PAULJ. GOLLAN* ANDJONATHANHAMBERGER**

I

n the September 2003 edition of the Journal of Industrial Relations, Mitchell and Fetter considered the extent to which the introduction of Australian workplace agreements (AWAs) has helped promote a ‘high performance’ HRM agenda in Australia. The authors observe that the ‘high performance’ workplace, as defined by Mitchell and Fetter, has never been sought by the proponents of individualisation, and that employment contracts are not the vehicle through which such practices would normally be formally enshrined. In addition, the authors contend that Mitchell and Fetter are unable validly to draw the conclusions they do from their analysis of the texts of two samples of AWAs, and that they have ignored significant evidence which points to directly contradicting conclusions. In particular, the results of a survey of AWA employees is drawn on to suggest that, at least in larger, private sector workplaces, AWAs are associated with a number of positive outcomes that would be consistent with AWAs being used in conjunction with a ‘high trust’ HRM agenda.

INTRODUCTION

While Mitchell and Fetter’s article covers a lot of ground, they themselves summarised their purpose as assessing the extent to which the individualisation process, as measured in Australian workplace agreement (AWA) content, has achieved the (assumed) objective of producing a cultural shift towards ‘high commitment’ or ‘high performance’ workplaces (Mitchell & Fetter 2003).

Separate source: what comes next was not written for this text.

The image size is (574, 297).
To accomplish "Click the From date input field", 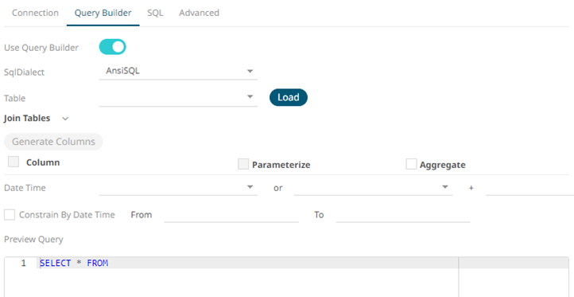I will (231, 214).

They sought to determine this by examining the content of two separate samples of AWAs. Having in their view found little evidence that AWAs were being used to achieve this objective they then went on to suggest that AWAs were being predominantly used to pursue a ‘cost reduction’ strategy, rather than a ‘productivity-centred’ approach. The former was described as ‘an approach which attempts to restore high profitability in the short term though cost reduction methods—wage cuts, greater intensification of work effort, workforce reductions, increases in casual and temporary employment, and hierarchical organisation characterised by strong management controls and related high rewards for managers’.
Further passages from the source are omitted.